Europe Report: Deposit Inflows Fall Off a Cliff, According to Raisin

Raisin, a European digital bank and savings Fintech, has distributed a report on the European savings market claiming deposit inflows have “fallen off a cliff” after record increases.

The analysis provided by Raisin indicates that the savers from the eurozone are saving money at a much slower pace. This follows an increase in bank savings of more than half a trillion or €593.7 billion, in 2020 during the height of the COVID-19 health challenge.

“Nowhere has this been felt more than in Germany, where annual inflows fell below the 100-billion-euro mark for the first time in five years,” says Katharina Lüth, Managing Director at Raisin.

In 2021, deposit inflows in Germany decreased by 43% with annual inflows of almost €84.8 billion, Germans increased their bank balances by nearly the same amount as they did five years ago.

Raisin’s research shows that in 2021, British deposit inflows surpassed  £100 billion for the second consecutive year. By the end of the year, inflows for the year exceeded those of both France and Germany, the two biggest deposit markets in Continental Europe.

The only other major market to exhibit the same behavior over the past twelve months has been the Netherlands, where deposit inflows saw a more dramatic decrease (36%), but savers still put twice as much additional funds into their accounts than before COVID.

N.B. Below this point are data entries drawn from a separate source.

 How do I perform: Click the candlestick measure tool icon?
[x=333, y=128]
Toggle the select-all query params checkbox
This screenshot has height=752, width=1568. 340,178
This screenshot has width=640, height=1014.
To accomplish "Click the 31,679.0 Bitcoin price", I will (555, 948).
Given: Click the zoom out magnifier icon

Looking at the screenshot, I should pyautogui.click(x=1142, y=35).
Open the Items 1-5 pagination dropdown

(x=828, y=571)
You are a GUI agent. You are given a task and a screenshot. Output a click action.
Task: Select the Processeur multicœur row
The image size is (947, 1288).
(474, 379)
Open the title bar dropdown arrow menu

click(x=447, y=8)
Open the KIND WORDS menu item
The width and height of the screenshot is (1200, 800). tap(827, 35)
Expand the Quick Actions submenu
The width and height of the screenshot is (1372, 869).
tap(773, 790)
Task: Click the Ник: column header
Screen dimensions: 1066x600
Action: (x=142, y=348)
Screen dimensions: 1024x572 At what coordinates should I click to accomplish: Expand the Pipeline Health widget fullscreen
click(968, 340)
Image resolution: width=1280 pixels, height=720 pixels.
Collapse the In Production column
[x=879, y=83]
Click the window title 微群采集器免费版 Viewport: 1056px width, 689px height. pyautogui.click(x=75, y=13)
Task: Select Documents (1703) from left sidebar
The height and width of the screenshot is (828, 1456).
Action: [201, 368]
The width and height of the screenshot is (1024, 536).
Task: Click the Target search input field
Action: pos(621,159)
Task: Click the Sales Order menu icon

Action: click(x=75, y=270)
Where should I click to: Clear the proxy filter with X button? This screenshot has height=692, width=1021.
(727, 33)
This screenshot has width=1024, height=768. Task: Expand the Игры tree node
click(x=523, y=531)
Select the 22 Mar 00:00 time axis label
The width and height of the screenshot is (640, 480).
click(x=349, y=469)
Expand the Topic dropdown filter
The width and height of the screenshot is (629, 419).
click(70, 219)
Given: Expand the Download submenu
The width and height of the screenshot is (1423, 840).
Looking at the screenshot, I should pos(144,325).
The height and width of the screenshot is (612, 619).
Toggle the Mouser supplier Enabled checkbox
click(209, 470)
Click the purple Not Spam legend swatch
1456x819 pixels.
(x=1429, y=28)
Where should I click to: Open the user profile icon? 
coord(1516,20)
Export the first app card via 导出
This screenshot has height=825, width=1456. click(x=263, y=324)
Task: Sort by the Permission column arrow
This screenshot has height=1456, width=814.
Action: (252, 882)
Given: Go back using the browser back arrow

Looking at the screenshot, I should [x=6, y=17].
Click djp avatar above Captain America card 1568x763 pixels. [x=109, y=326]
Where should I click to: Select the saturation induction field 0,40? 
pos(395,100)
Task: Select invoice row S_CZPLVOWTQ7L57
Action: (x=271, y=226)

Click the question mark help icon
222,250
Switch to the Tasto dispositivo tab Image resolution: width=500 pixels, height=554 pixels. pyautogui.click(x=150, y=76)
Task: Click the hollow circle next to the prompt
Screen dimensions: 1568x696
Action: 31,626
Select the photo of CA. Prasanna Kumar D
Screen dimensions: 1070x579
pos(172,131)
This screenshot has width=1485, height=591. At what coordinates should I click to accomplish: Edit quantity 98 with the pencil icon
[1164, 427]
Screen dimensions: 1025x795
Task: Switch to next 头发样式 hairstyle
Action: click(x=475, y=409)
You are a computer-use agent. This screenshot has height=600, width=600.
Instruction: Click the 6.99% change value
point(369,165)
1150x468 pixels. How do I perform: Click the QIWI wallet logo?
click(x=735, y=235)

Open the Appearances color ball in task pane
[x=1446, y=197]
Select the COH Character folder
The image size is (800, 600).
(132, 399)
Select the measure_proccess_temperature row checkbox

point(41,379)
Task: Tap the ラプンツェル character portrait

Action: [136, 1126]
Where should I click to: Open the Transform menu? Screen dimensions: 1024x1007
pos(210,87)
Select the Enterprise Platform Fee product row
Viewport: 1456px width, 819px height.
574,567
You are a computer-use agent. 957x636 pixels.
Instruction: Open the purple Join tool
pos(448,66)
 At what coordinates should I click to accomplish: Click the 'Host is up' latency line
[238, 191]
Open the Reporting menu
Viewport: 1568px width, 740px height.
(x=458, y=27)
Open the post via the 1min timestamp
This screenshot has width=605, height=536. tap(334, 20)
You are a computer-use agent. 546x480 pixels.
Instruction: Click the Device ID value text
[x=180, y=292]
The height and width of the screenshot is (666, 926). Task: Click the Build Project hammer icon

While Eurozone deposit inflows peaked in the first half of 2021, with savers increasing their bank balances by an extra €274.2 billion, they almost halved in the second half of the year to €135.6 billion. This resulted in inflows for 2021 ending up just ahead of 2019.

“European savers began ramping up their bank balances at the start of the pandemic and continued to save at record rates well into the first half of 2021. Since then, however, deposit inflows in Europe have fallen off a cliff. Nowhere has this been felt more than in Germany, where annual inflows fell below the 100-billion-euro mark for the first time since 2017,” added Lüth.

Lüth explains that savers across Europe are now experiencing high inflation as well as a slowdown of the global economy. With interest rates expected to rise only nominally they predict that Europeans will seek more ways in which they can make their savings work harder for them, “especially as growing socioeconomic uncertainties deter them from investing in risky asset classes.”